ÇOK değil bir hafta sonra Sivas’ta insanların diri diri yakıldığı, bunun da televizyonlardan tüm dünyaya yayıldığı vahşetin yıldönümü…
17 yıl geçmiş aradan…
2 Temmuz 1993 günkü o vahşet üzerine çok kitaplar yazıldı, çok analizler yapıldı.
İnsanların bir kaç gün önceden nasıl yerli basın tarafından kışkırtıldığı, ardından peş peşe gelen hatalar- ihmaller- kasıtlar zincirinin 35 kişinin nasıl yakılmasına yol açtığı biliniyor.
Dini alet edenlerin nerelere kadar gidebileceği, ne kadar vahşileşebileceğinin bir örneğidir o olay.
Şimdi bilinmeyen tek şey sanıkların ne olduğu…
AKP iktidarı ile birlikte çöken sis bulutu ile doğan belirsizlik sürüyor çünkü.
DOSYAYI BOŞALTIP İADE İSTEDİLER
Bu sanıklardan yaklaşık 10’u Avrupa’ya kaçmıştı…
Halen iktidarda olan AKP zihniyetinin “koruma güdüsü” sayesinde de rahat rahat yaşıyorlar.
Hatta biri Mannheim’da dönerci- fırıncı açmıştı da, elinde fırıncı küreği ile poz veriyordu.
Dükkanın adı ise Big Brother’dı…
O zaman konu gazete manşetlerine yansıdı.
Türkiye ve Almanya’da insanlar ayağa kalktı.
Dönemin Adalet Bakanı Cemil Çiçek, Mannheim’daki dönerci Sivas canisi M.’yi “Türkiye’ye istiyormuş” gibi yaptı…
Berlin’e gelen iade dosyasına bir bakıldı ki, adam pür-ü pak…
Sadece eyleme katıldığına ilişkin iki adet yazı…
Başka yok…
Yargıtay’ın bozma kararı, 7,5 yıl ağır hapis kararı hak getire.
İlk AKP hükümeti, doğrusu Sivas canisini pek de candan bir şekilde istememişti.
Adalet Bakanlığı, “Adam Almanya’da huzura kavuşmuş. Bırakın yaşasın“ mantığındaydı.
Ardından çok sayıda soru önergeleri verildi, Türkiye’de Almanya’daki meclislere.
Alman tarafı isim isim hangi zanlıların ülkelerinde olduğunu açıkladı.
AKP’YE GÖRE, ONLAR FİKİR SUÇLUSU
Tabii AKP hükümeti tek birini bile getirtmedi Türkiye’ye…
Onlara göre, bunlar birer fikir suçlusu sayılabilirdi pekala.
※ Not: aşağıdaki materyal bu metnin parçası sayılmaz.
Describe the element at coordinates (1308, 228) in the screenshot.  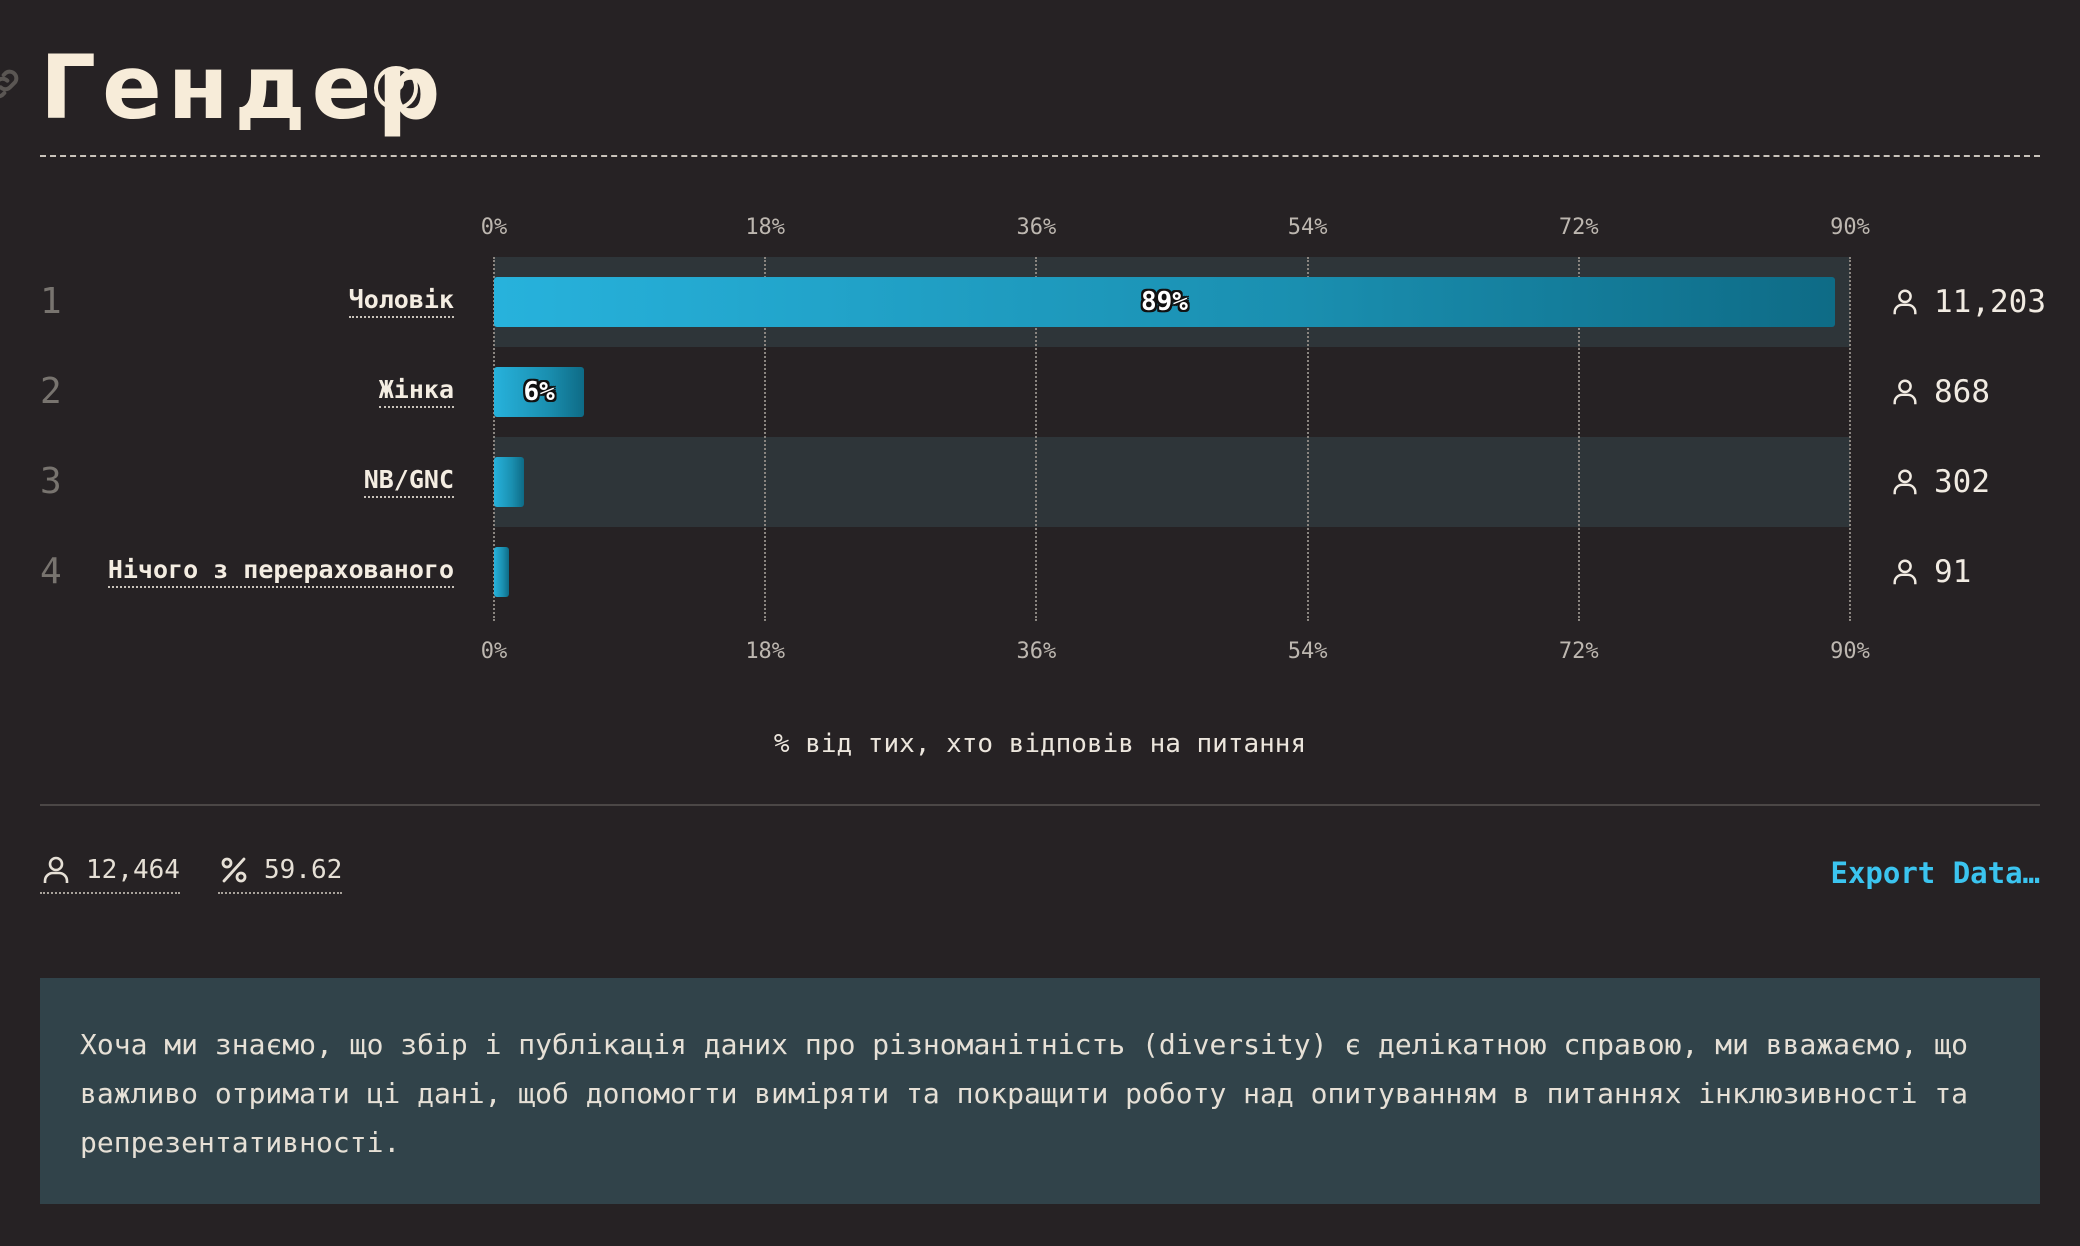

İnsan yakan fikir suçluları!
İşte bunlardan biri de dönemin etkin isimlerinden Erbakan Hoca’nın partisinin Sivas Belediyesi’nde Meclis Üyesi olan kişidir.
Cafer Erçakmak’tır.
Hafızalardan silinmeyen ünlü sahnenin başrolündeki kişidir.
Aziz Nesin güç bela yanmaktan kurtarılıp itfaiye merdiveninden indirilirken, gözü dönmüş kalabalığa tekbir çektirten kişidir.
Arkadan yumruklayan kişidir.
Din adına bunları yapanların başıdır.
Ve o kişi, yaklaşık 15 yıldır Avrupa’dadır.
Dahası Ludwigshafen- Manneim kentleri ile Strasbourg arasında mekik dokumaktadır.
Arada bir de, AB ile dolaşım sorunu olmayan İsviçre’ye gidip geldiği belirtilir…
Geçenlerde Mannheim’da bir kaç kişiyle konuştuk.
Sık sık sakallarını kestiğini, tanınmamak için her defasında farklı tiplere büründüğünü anlattılar.
CAFER ERÇAKMAK SANKİ KÖYÜNDE GEZİYOR
O bölgeye gidin en azından Cafer Erçakmak’ı yerini bilen 20 kişiye rastlarsınız.
Adam o kadar rahat…
Sanki köyünde, sanki bir ozanın dediği gibi “Şu kanlı Sivas”ta…
Sık sık gittiği, kağıt oynadığı kahveye kadar her şey biliniyor.
Ama koskoca Türkiye Cumhuriyeti’ni yönetenler, tarihinin en büyük kara lekelerinden birine imza atan bu şahısları alıp içeri tıkamıyor.
Ardından da Madımak Oteli üzerinden siyaset yapıyor.
Geçiniz onları…
İnsanların yüreklerindeki o kara duman izini silmek istiyorsanız, getirin Cafer Erçakmak’ı, çektirin cezasını…
Bu dünyanın adaletini sağlamak AKP’nin en başta gelen görevidir.
Almanya’dan Cafer Erçakmak’ı ve diğer 9 Sivas canisini istemek en büyük samimiyet olacaktır.